9. Hooker: Michael McIlorum – Wigan Warriors.
10. Prop Forward: Sam Burgess – South-Sydney Rabbitohs.

Positioned in the middle of the field during play, Rugby League Prop Forwards do the hard graft by running the ball at pace into the defensive line – known as hit ups. Gone are the days of lumbering prop forwards galumphing from scrummage to scrummage, modern props are highly mobile. But don’t think they have gotten any smaller – props remain the biggest and strongest players on a team. The two props I have selected are both English players currently playing in the NRL. James Graham is the former St Helens and England captain, his impressive workload on the field, in addition to immense ball handling skills, have set the standard for what is expected of modern forward play. Sam Burgess, as I have discussed in one of my previous articles for Nouse, is without a doubt the most feared and respected forward in the world of Rugby League. Since arriving in the NRL from Bradford in 2010, Sam along with his three brothers, Souths teammates Luke, George and Tom, has had great impact on the sport. A seasoned international at the age of 24, making his debut for Great Britain in 2007 aged just 19; Sam will provide a powerful, respected, figurehead for the rest of the team – who can take solace in the assurance that his steam-rolling runs and crunching hits will strengthen England’s World Cup campaign.

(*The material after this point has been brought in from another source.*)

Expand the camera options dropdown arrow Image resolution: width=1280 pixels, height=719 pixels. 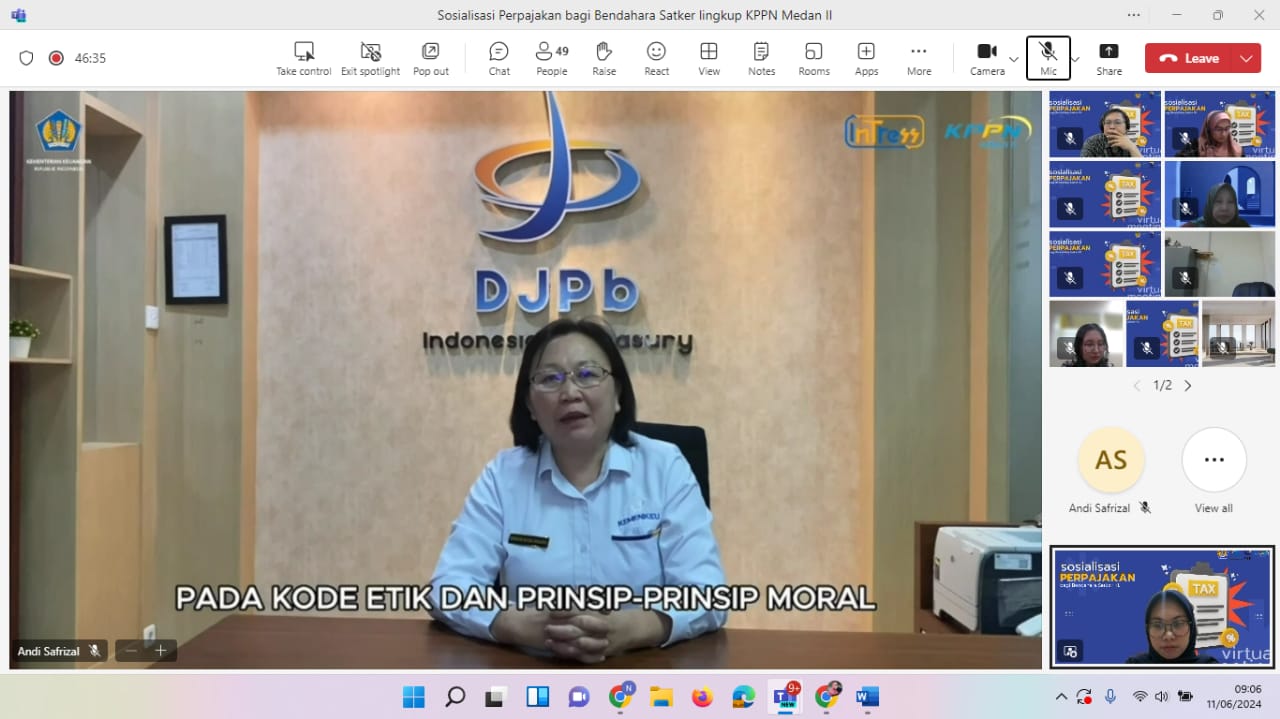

Hookers in Rugby League direct play by acting as ‘dummy-half’ from the ruck area at the play-the-ball. Hookers are the initial play makers, handling the ball more than any player, so need to be quick thinking with an equally good passing and tackling game. My first choice hooker is Wigan’s Michael McIlorum. Tough, tactical, and aggressive, McIlorum leads from the front, and has gained a reputation as one of the fiercest hookers in Super League. Although McIlorum does not have the kicking skills of some of his opposite numbers, his workload on the field, and ability to make individual breaks from dummy-half, should make up for it.

The Back Row
11. Second Row Forward: Ben Westwood – Warrington Wolves.
12. Second Row Forward: Gareth Ellis – Hull FC.
13. Loose Forward / Lock: Sean O’Loughlin – Wigan Warriors.

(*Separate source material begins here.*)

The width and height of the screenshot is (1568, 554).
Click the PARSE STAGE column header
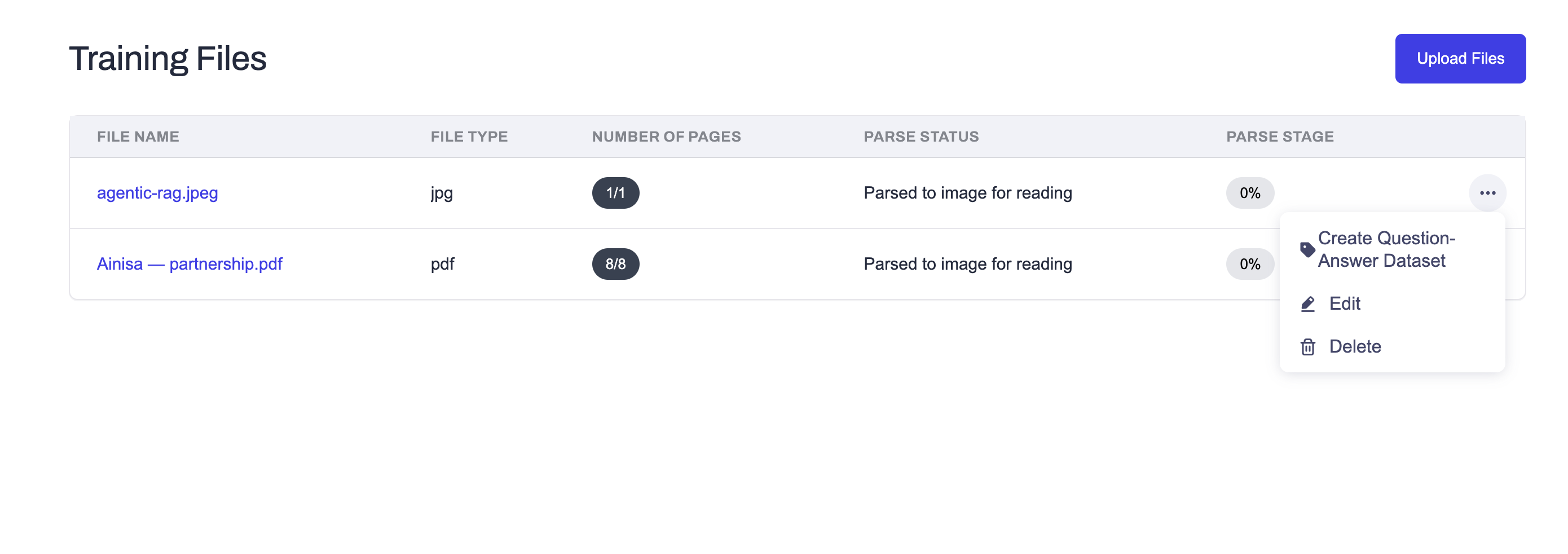pyautogui.click(x=1279, y=137)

Second rowers play a major role in defence and will be responsible for the majority of tackles in any match. Fast and mobile in attack, good second rowers will not only support the front row and take hit-ups but also run at angles around the defence to set up three-quarter play. My choice for the starting 11 and 12 are Ben Westwood of Warrington and Gareth Ellis of Hull FC. Westwood is an experienced forward who is responsible for some of the hardest tackles in Super League; however it is Westwood’s skill at tactically offloading the ball that should help make the breaks necessary to score. Gareth Ellis, although I think he has not fulfilled his potential after returning from the NRL, is still one of the best defensive players in Super League. Also, with his success with Wests Tigers, before arriving at Hull this season, he is known and respected by players in the NRL – this can only boost the confidence of the England squad.

The Loose Forward (known as ‘Lock’ in Australia), is the most mobile forward. The position requires great physical fitness as well as good tactical knowledge – many loose forwards can play Stand-Off. Wigan’s Sean O’Loughlin is the player in Super League synonymous with the number 13 jersey. An experienced England and Great Britain international, O’Loughlin has an immense tackle rate, and although he doesn’t have the talents of a stand-off/loose forward, his organisational skill and leadership provide the forward pack with a strong link to the halves.